Future State Exploration in Active Learning for Named Entity Recognition
|has title::Future State Exploration in Active Learning for Named Entity Recognition|
|Master:||project within::Computational Intelligence and Selforganisation|
|Student name:||student name::Thomas Bohlken|
|Second supervisor:||Cor Veenman|
|Second reader:||has second reader::Mark Hoogendoorn|
|Company:||has company::Nederlands Forensisch Instituut|
In the field of digital forensics, a common task is to retrieve information from digital texts, such as emails, text documents, chat conversations or even Twitter messages. One of the steps in this process is to identify named entities in a text, the most common of which are persons, organizations or locations. In the domain of forensics it is especially important for performance, and in particular recall, to be as high as possible for the task, since a false negative might result in missing a vital clue.

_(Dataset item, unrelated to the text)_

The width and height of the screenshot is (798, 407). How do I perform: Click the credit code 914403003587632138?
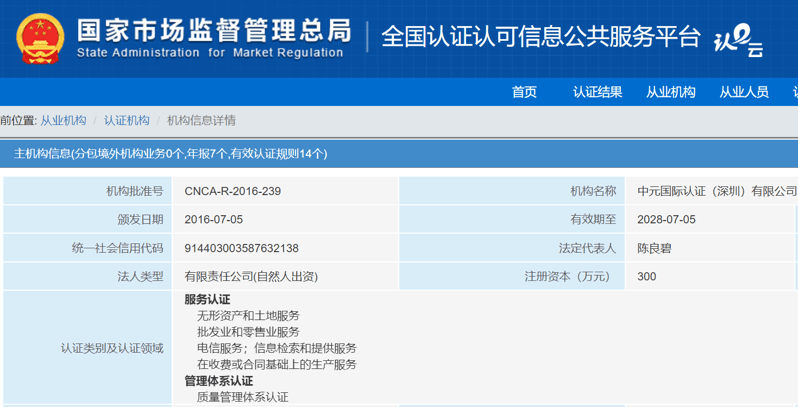click(241, 248)
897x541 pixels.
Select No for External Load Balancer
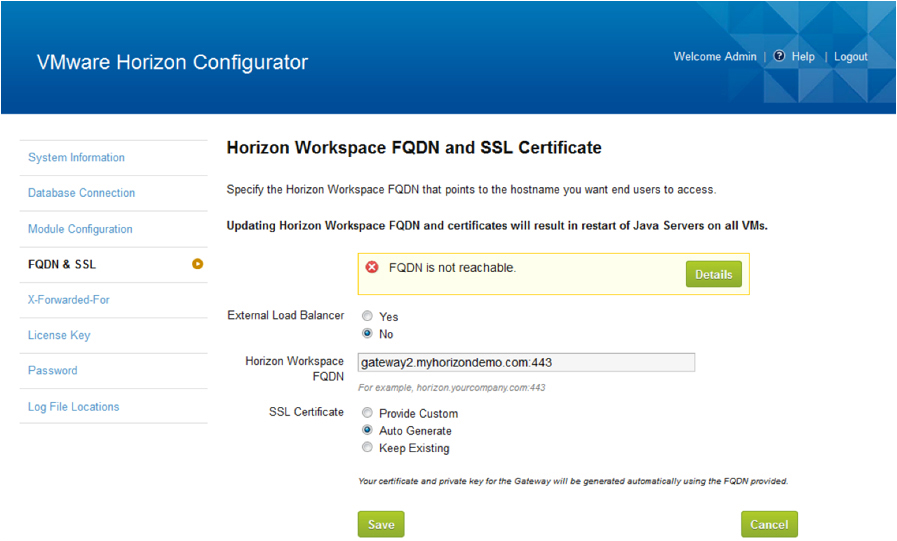point(367,333)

To achieve a boost in performance Active Learning can be used on instances of an evaluated dataset. The process of Active Learning will query potential entities found by the system to the user in order to learn from the feedback and thereby increase performance. In the field of Active Learning many approaches exist to select the entities that will boost performance of a model as much as possible, and thereby minimizing the amount of time and effort the user should invest. Although multiple question proposal techniques based on entity attributes exist, little research has been done on strategies that try to predict the performance difference as a result of a potential entity query.
In this project we will explore the possibilities of predicting future states in a question proposal strategy of Active Learning. By simulating and predicting the performance difference as a result of querying a potential entity to the user, each potential entity can be evaluated. Using this evaluation metric, the question proposal strategy can propose the next best instance for the system to query to the user. Using multiple future state evaluation methods, a comparison will be made with question proposal techniques that use entity attributes. Also, an exploration will be made to determine if the search process can be extended multiple layers deep.
The main research questions to evaluate the theoretical and practical side of the described domain will be:
- How does predicting future states influence performance?
- How does the exploration of search spaces of future states influence performance?
- To what extend is the implementation of predicting future states practical within the constraints posed by an Active Learning process?